Ever since Verizon said it would be the first major telecom company to deploy 5G field tests three years ago, the hype for the technology has been building.
It’s been referred to as a foundational tech that will supercharge areas like self-driving cars, streaming virtual and augmented reality and telemedicine like remote surgery.
But what exactly is 5G?
Why are people so excited?
5G in a nutshell is the next (fifth) generation of cellular technology which promises to greatly enhance the speed, coverage and responsiveness of wireless networks.
Experts project it could be 10 to 100 times quicker than a typical cellular connection, and even faster than anything available with a physical fiber-optic cable.
Latency refers to the time it takes a click on a link or a streaming video to respond.
It involves sending the request up to the network, and when the network responds and delivers a web page or starts playing a video.
Current networks, that lag time can last around 20 milliseconds.
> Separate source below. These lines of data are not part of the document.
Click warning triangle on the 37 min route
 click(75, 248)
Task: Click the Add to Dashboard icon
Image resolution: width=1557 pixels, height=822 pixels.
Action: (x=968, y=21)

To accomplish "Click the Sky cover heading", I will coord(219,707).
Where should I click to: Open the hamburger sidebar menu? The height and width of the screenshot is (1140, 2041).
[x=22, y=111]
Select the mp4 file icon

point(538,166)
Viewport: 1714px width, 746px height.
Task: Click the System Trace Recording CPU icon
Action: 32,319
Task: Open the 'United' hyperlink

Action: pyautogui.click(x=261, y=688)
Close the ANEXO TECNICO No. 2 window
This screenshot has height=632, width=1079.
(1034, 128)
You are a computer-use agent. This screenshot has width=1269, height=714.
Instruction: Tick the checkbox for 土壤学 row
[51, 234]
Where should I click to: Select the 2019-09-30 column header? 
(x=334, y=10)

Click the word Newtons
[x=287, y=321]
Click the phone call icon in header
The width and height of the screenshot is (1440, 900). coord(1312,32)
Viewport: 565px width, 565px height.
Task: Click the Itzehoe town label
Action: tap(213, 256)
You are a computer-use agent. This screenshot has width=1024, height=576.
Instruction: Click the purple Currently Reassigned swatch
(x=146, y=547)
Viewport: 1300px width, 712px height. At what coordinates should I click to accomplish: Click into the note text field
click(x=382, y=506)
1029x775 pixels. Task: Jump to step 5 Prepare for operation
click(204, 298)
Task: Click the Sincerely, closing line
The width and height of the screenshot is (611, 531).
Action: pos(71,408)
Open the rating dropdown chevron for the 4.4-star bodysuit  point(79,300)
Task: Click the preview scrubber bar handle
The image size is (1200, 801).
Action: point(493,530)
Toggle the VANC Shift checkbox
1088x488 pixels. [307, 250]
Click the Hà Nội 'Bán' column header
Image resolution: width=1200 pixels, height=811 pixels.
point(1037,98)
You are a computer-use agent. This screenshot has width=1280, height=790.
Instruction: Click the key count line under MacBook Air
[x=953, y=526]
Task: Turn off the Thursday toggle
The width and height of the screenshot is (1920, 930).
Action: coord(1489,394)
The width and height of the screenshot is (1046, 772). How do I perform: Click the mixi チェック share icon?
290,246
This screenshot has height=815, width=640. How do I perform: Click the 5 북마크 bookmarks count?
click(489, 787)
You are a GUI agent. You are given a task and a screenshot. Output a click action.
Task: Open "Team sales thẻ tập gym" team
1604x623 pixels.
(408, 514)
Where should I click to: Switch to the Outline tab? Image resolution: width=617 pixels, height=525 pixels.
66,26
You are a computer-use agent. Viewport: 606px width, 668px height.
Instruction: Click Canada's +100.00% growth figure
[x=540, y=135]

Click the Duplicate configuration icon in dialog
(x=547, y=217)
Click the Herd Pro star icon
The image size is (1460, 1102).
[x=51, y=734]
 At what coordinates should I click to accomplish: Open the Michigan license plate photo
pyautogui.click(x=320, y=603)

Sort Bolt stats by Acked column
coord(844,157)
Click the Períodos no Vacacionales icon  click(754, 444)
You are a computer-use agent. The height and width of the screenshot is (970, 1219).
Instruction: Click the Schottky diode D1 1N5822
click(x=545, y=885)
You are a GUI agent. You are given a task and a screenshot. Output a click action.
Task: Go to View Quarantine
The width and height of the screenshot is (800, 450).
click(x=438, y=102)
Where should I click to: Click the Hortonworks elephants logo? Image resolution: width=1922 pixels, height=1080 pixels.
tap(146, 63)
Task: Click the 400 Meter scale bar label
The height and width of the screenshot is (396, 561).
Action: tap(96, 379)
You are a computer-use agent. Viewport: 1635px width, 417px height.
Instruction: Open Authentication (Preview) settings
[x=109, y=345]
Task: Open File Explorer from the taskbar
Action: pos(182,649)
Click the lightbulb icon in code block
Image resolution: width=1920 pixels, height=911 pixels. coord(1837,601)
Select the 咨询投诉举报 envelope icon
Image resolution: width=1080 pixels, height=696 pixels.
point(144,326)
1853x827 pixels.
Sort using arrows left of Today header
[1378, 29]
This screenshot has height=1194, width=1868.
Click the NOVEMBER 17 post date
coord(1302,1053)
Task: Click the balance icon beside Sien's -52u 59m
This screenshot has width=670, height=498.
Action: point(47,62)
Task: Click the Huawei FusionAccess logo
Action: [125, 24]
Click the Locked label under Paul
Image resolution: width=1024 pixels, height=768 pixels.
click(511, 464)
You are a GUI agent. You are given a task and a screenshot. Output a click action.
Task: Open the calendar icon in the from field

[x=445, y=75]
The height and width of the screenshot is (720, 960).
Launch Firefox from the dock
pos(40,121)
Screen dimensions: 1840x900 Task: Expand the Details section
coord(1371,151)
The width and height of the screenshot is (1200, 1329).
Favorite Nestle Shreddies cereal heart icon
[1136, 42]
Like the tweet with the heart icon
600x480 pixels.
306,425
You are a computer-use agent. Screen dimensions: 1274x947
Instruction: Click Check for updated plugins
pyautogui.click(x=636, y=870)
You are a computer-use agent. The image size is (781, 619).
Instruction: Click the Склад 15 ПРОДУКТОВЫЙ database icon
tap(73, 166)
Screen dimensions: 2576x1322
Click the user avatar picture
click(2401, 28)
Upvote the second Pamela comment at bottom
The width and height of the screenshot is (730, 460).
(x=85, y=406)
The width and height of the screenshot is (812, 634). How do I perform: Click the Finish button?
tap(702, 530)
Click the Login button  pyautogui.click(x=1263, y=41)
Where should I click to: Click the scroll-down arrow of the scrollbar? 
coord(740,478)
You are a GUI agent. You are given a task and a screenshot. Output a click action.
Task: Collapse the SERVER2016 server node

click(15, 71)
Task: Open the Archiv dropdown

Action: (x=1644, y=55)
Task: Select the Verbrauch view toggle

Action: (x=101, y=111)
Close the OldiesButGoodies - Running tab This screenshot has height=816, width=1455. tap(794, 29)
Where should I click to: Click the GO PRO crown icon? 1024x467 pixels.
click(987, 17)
It doesn’t seem like much, but with 5G, that latency gets reduced to 1 millisecond (about the time it takes for a flash in a normal camera to finish).
That responsiveness is critical for things like playing an intense video game in virtual reality or for a surgeon in New York controlling a pair of robotic arms performing a procedure in London.
5G initially used super high-frequency spectrum, which has shorter range but higher capacity, to deliver a massive pipe for online access.
But given the range and interference issues, the carriers are starting to explore lower frequency spectrum – the type used in today’s networks, to help ferry 5G across greater distances and through walls and other obstructions.
The 5G network is designed to connect a far greater number of devices than traditional cellular network.
5G can power multiple devices around you, whether it’s a dog collar or a refrigerator.
The 5G network was also specifically built to handle equipment used by businesses, such as farm equipment or ATM machines.
Beyond speed, it’s also designed to work different on connected products that don’t need a constant connection, like a sensor for fertilizer.
Those kinds of low-power scanners are designed to work on the same battery for 10 years and still be able to periodically send over data.
Verizon will launch the first “5G” service in the world in October, but it’s basically a technicality.
The service isn’t mobile service, but a fixed broadband replacement.
An installer will need to put in special equipment that can pick up the 5G signals and turn it into a Wi-Fi connection in the home so other devices can access it.
Verizon plans to launch its mobile 5G next year but AT&T is looking like the first company to launch a true mobile 5G service.
It plans to launch 5G this year in 12 markets.
Also, there won’t be any 5G phones available yet, so users will require wireless hotspot devices that can tap into those networks.